[Pixel coordinate grounding data]
○ ○ ○ ○ ○ ○ ○
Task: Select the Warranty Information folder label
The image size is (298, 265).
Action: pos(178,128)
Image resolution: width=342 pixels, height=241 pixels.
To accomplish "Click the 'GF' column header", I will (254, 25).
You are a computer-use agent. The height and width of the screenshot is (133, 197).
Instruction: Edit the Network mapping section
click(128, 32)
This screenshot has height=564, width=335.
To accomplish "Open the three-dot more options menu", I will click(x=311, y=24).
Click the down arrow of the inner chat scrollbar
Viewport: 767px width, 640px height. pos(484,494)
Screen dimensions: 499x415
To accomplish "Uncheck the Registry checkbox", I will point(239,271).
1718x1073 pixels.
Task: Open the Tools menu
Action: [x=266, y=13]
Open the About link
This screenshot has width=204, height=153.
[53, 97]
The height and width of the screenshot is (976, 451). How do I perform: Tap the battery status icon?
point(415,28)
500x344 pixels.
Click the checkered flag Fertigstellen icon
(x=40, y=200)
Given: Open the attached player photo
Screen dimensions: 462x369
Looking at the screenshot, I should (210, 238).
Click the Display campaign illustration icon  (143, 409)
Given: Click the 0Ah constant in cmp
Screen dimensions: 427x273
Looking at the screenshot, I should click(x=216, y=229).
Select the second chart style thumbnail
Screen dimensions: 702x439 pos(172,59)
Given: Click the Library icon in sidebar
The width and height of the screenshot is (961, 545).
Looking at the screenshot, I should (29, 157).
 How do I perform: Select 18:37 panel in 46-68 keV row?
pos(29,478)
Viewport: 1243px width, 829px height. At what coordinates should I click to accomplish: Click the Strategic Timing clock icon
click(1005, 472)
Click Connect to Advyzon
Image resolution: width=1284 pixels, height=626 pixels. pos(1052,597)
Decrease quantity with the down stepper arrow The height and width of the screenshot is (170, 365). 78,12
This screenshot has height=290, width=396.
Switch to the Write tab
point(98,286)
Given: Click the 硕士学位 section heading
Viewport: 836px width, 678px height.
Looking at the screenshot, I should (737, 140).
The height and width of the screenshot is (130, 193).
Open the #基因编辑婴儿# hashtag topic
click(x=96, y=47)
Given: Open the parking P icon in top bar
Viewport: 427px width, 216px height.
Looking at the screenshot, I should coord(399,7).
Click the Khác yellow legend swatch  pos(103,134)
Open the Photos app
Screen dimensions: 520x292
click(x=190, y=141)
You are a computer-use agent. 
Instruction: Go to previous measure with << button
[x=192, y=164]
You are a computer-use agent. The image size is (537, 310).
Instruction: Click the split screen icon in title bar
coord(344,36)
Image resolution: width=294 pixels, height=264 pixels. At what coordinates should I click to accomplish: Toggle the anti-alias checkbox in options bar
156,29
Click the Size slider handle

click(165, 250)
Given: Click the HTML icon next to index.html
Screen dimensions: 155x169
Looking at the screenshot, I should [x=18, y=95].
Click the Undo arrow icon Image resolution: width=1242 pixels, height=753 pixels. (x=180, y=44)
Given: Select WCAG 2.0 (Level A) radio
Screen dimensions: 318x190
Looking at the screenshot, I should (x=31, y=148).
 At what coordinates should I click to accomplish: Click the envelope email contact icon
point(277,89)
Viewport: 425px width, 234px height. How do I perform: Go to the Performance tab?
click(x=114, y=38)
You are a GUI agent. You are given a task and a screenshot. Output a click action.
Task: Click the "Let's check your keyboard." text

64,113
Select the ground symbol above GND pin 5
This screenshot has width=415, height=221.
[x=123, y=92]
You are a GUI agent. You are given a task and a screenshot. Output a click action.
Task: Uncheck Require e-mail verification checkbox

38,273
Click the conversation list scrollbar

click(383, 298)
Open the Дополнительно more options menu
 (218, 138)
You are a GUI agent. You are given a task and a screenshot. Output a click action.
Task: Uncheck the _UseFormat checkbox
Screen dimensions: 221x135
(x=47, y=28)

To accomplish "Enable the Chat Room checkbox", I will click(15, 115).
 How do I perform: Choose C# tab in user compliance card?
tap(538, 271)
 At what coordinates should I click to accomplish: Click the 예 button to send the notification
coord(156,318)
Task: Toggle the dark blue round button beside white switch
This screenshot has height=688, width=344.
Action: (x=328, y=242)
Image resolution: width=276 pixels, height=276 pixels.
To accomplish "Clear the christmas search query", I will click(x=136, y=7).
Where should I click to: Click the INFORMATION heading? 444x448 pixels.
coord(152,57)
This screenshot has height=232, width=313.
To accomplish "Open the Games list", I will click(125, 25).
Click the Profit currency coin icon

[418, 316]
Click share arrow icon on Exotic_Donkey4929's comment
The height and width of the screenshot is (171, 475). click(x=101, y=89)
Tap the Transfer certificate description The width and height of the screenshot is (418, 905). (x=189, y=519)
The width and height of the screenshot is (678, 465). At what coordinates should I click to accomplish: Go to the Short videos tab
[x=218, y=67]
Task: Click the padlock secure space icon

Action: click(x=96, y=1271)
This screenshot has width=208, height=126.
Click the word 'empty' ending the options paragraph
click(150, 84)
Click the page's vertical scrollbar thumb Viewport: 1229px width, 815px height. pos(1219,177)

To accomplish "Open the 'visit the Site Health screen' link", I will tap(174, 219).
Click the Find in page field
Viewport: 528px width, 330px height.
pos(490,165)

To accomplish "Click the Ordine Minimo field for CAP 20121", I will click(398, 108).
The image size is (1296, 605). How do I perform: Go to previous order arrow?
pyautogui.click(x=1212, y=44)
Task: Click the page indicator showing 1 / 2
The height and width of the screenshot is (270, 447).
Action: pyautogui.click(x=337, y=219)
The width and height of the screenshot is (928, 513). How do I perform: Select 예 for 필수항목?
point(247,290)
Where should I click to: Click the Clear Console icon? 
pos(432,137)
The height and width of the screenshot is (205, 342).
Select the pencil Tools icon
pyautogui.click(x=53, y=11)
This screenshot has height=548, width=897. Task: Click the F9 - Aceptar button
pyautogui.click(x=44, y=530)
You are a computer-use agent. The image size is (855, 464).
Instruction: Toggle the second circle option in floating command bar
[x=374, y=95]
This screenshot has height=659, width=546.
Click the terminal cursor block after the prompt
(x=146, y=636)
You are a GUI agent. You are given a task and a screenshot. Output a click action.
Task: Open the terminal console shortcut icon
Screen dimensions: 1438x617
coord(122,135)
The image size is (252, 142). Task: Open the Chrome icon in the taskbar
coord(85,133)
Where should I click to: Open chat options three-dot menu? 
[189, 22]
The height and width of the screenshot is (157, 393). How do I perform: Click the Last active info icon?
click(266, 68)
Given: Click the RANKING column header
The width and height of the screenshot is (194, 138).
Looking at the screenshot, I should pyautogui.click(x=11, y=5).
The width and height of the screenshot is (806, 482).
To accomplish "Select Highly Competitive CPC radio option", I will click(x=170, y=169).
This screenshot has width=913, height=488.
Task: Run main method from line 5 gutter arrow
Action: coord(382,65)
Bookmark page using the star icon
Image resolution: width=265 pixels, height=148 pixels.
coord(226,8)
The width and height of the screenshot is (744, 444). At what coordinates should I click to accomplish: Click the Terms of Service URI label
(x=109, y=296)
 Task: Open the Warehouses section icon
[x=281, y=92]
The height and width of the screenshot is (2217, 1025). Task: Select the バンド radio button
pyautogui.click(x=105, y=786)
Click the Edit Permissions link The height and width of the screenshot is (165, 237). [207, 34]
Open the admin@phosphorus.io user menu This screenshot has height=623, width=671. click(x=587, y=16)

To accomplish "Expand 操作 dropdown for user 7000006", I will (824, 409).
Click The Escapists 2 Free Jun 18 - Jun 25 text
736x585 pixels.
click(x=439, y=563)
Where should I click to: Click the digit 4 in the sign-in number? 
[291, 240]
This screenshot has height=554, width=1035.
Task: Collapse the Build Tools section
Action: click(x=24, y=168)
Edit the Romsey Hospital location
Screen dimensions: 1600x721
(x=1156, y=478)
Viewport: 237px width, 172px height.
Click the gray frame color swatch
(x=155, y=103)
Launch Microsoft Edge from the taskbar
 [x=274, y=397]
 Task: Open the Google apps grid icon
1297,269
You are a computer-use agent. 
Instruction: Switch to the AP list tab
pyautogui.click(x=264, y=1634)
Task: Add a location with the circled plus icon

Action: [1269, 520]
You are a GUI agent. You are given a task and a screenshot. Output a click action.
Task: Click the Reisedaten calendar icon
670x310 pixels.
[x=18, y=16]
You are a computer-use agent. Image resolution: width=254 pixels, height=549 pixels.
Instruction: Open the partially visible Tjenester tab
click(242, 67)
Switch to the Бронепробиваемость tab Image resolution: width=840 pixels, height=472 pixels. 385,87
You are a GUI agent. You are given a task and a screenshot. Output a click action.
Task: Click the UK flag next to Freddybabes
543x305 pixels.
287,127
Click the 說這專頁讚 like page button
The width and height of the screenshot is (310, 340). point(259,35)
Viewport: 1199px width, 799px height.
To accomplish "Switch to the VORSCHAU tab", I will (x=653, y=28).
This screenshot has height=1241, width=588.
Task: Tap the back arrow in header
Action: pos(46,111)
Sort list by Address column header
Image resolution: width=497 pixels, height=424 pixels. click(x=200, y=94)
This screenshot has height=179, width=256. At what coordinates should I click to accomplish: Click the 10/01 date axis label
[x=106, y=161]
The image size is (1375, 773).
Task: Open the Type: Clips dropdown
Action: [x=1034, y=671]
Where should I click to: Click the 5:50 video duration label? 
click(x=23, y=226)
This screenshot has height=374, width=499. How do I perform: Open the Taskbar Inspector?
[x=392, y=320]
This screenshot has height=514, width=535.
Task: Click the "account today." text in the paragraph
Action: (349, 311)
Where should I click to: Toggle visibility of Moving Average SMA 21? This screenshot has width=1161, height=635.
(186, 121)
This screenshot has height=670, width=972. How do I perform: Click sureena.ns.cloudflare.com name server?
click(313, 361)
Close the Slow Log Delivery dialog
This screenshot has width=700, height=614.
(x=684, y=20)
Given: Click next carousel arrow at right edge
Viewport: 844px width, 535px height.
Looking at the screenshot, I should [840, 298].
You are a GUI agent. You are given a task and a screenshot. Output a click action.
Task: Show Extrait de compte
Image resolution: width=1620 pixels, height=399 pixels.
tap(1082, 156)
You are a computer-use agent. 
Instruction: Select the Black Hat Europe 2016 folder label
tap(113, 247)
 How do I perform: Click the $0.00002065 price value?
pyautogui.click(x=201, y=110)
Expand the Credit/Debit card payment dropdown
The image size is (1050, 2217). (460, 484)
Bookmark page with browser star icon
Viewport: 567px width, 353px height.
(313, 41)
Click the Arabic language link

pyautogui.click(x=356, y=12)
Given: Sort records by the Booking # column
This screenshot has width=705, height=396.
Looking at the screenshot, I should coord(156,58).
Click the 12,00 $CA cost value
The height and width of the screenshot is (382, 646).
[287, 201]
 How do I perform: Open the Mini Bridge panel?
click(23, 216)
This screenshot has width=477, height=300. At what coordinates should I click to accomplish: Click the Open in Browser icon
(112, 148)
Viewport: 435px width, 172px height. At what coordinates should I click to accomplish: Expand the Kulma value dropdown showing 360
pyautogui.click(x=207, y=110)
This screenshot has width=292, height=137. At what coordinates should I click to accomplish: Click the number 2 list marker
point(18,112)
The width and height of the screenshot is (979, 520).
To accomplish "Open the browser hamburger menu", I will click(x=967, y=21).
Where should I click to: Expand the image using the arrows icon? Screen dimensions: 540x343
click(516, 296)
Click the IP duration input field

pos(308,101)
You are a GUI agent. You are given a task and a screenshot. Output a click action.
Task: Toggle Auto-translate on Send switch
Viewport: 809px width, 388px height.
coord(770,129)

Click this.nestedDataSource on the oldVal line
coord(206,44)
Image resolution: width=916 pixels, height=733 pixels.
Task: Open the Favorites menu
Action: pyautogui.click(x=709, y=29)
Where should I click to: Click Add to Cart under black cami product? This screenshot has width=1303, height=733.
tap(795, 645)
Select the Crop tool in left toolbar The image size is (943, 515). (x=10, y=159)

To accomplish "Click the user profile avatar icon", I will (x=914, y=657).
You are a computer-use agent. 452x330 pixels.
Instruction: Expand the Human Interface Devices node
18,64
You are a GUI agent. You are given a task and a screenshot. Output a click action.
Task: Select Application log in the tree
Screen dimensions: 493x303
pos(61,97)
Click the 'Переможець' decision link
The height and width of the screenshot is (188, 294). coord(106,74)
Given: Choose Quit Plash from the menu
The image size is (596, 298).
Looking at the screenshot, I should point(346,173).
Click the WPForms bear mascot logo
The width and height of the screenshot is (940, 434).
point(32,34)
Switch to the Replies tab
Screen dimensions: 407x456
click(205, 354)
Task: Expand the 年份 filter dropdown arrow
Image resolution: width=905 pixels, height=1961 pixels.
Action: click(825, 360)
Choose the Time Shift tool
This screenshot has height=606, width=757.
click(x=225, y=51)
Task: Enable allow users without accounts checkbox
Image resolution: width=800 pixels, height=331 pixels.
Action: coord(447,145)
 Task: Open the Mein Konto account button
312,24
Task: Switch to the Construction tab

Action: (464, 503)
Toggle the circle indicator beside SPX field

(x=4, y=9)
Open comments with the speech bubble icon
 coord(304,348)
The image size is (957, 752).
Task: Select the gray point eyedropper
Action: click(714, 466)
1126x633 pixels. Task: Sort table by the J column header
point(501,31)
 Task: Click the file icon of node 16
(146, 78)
○ ○ ○ ○ ○ ○ ○
Search the records for the word "Bookmark", then list every line that has it.

ANSWER SECTION →
Bookmark page using the star icon
Bookmark page with browser star icon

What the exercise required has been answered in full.